The Lamson House Foyer

Originally published March 2017

A fun aspect to living in an older home is seeing how spaces and rooms have changed over the years. And the foyers so often found in Victorian houses are a perfect example of that. Rarely in modern homes do you find a formal foyer. And if there is a foyer, it is most likely small and utilitarian, meant as nothing more than a transition are from the front door to the rest of the house.

But in houses built prior to the start of the 20th century and especially in the homes of wealthy people, the foyer served a much different purpose. The purpose and point of a foyer was to impress and intimidate.

In the era before you could impress your friends and neighbors with the kind of car you parked in your driveway, you would use your foyer to do so. Foyers in wealthier homes were large and lavish. In the Lamson House, the foyer is the most impressive room in the house. The stairs are grand with intricate woodwork, there are multiple stained glass windows and the wood floor in the foyer has more inlay that most of the other rooms. It is an imposing room and is the one that gets the most comments when we have visitors. There is no doubt that when the house was built, the foyer was specifically designed to make people understand that Fred Lamson had a significant amount of money.

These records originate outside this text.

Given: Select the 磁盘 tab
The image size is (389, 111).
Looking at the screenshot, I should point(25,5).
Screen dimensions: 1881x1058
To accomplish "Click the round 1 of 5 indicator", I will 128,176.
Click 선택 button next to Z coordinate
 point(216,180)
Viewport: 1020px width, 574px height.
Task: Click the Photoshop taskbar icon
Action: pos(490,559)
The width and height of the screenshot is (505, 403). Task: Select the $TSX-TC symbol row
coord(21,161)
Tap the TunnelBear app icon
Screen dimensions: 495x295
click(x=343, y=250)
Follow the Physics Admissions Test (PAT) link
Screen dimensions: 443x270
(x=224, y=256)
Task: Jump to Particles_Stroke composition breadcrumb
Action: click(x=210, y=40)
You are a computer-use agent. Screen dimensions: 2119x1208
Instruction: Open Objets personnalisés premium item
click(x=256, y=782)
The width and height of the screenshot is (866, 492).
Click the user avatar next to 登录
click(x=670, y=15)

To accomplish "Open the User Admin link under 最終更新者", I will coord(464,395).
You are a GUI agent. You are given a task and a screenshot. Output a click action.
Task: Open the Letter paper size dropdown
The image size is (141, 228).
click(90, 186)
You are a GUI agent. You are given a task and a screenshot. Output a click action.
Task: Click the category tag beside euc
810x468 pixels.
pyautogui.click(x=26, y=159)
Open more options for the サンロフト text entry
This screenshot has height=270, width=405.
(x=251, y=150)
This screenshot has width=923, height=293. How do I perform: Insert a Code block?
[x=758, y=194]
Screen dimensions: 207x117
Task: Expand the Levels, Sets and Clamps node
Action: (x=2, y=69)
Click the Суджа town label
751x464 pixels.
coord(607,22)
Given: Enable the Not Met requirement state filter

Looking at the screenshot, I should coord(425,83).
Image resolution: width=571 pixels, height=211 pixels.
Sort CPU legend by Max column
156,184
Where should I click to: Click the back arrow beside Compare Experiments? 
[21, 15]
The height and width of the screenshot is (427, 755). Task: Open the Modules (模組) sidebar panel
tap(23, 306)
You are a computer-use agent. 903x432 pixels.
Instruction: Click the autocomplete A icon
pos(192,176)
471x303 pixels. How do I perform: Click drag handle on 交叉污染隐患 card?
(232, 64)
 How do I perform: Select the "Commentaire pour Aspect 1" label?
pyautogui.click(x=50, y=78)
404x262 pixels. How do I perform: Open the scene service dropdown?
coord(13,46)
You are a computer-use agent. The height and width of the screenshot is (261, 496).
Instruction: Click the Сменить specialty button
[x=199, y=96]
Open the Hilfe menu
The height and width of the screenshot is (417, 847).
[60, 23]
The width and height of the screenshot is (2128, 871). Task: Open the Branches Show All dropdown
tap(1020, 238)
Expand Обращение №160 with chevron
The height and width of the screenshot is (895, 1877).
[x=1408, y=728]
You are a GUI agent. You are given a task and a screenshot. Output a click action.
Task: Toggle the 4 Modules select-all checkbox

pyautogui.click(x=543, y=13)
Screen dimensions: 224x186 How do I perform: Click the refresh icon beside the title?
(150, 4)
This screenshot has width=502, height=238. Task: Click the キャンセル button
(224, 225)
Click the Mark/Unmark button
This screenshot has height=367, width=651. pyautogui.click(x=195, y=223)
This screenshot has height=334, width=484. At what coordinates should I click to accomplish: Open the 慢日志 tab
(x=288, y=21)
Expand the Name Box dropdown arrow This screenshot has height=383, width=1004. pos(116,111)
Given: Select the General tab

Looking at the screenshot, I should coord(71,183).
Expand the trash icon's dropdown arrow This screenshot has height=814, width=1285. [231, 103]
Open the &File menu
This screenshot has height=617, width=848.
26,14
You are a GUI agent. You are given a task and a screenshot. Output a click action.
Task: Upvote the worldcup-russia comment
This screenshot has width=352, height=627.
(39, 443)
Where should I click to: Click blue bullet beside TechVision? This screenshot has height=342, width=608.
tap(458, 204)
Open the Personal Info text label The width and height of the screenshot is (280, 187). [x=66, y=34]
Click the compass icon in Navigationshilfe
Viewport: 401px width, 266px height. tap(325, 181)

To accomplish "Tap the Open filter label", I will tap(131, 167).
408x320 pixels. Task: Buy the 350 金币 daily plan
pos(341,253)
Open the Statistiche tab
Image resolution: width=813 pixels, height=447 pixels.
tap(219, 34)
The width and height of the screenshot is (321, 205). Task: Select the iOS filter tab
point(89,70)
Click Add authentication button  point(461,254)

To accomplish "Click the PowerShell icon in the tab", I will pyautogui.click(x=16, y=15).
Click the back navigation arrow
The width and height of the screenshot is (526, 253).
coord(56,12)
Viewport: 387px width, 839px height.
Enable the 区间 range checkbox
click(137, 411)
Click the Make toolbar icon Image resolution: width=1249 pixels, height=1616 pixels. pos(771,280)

The lesser known reason for Victorian foyers was to intimidate. During the Victorian era, many people relied on delivery and service people for all their goods. The foyer was also meant to intimidate these people. Many Victorian foyers also have hard and uncomfortable benches and doors that closed them off from the rest of the house. Service people who had business with the house would be asked to wait for the lady of the house or the housekeeper in the foyer and would have little choice but to stand with their hat in hand and grubby clothes amid all that grandeur and they would not have been invited deeper into the home. The foyer was a room that was intended to pointedly remind these people of their lower social standing.

If this seems cruel to our modern social structure, it was not in that era. Society was still well entrenched in the upstairs/downstairs mentality of social structure. These kinds of things were to be expected and were rarely resented. The Lamsons were simply following the example of all of their friends.